### Short exercise
Replace "drag handle" with "reorder handle" across the data below and give it back otherwise unchanged, with the pictures left out.

Rows on where targets appear:
◆ ◆ ◆
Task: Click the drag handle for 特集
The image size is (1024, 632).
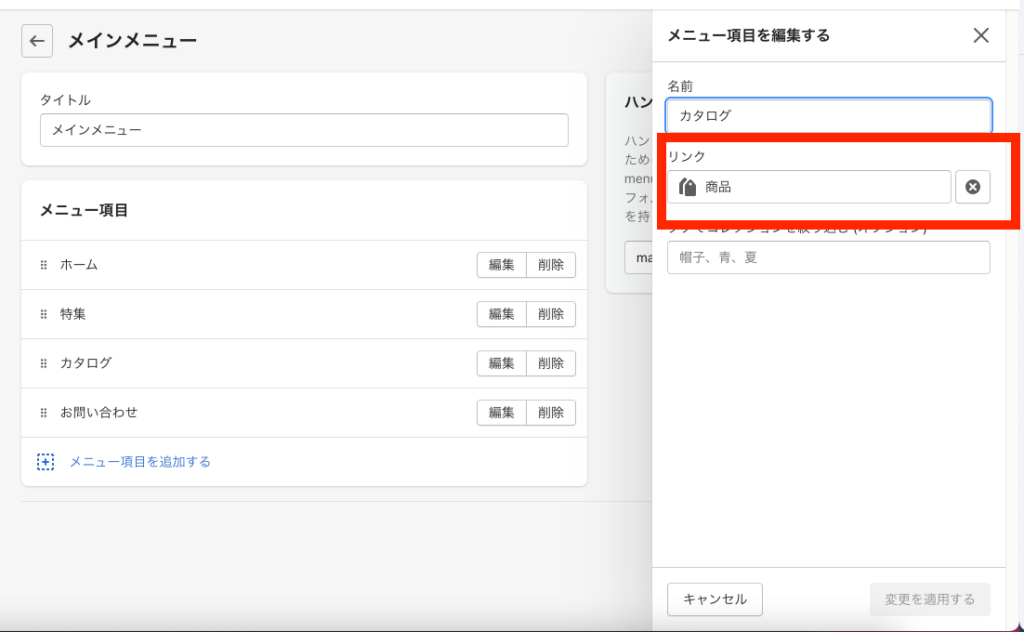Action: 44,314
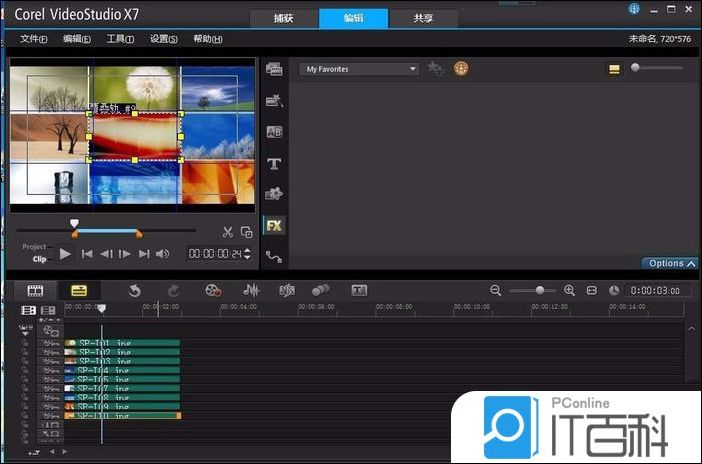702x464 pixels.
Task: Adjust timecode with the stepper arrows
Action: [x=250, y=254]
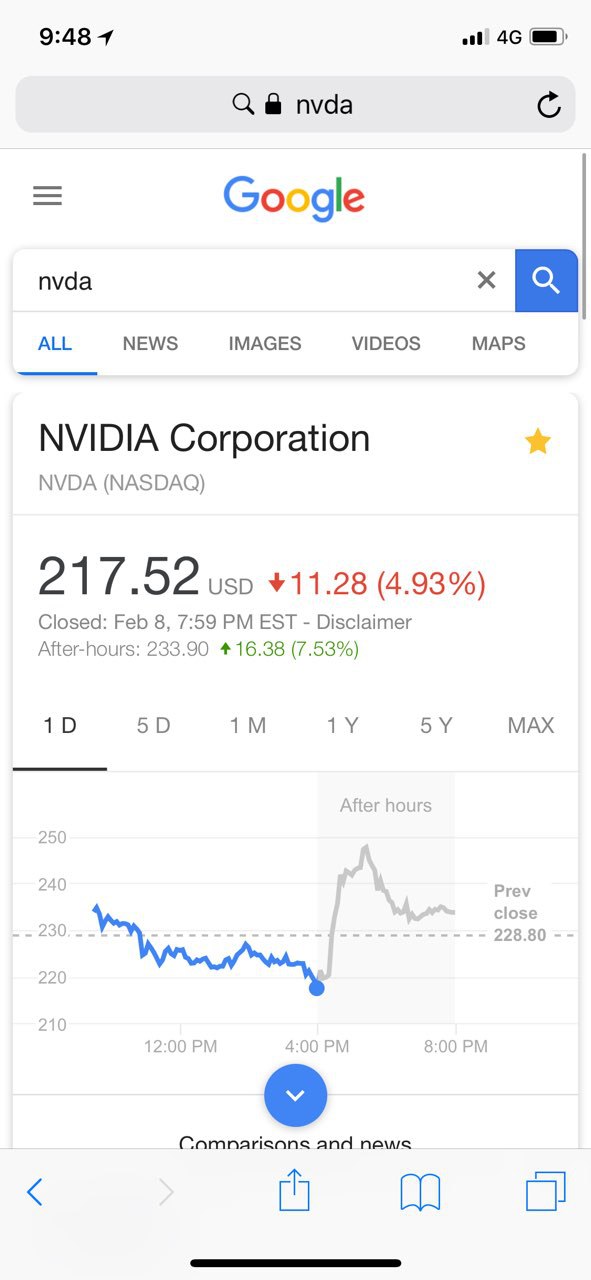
◆ ◆ ◆
### Solution to this problem
Task: Click the reorder handle for 特集
The image size is (1024, 632).
Action: 44,314
702x464 pixels.
Task: Adjust timecode with the stepper arrows
Action: [x=250, y=254]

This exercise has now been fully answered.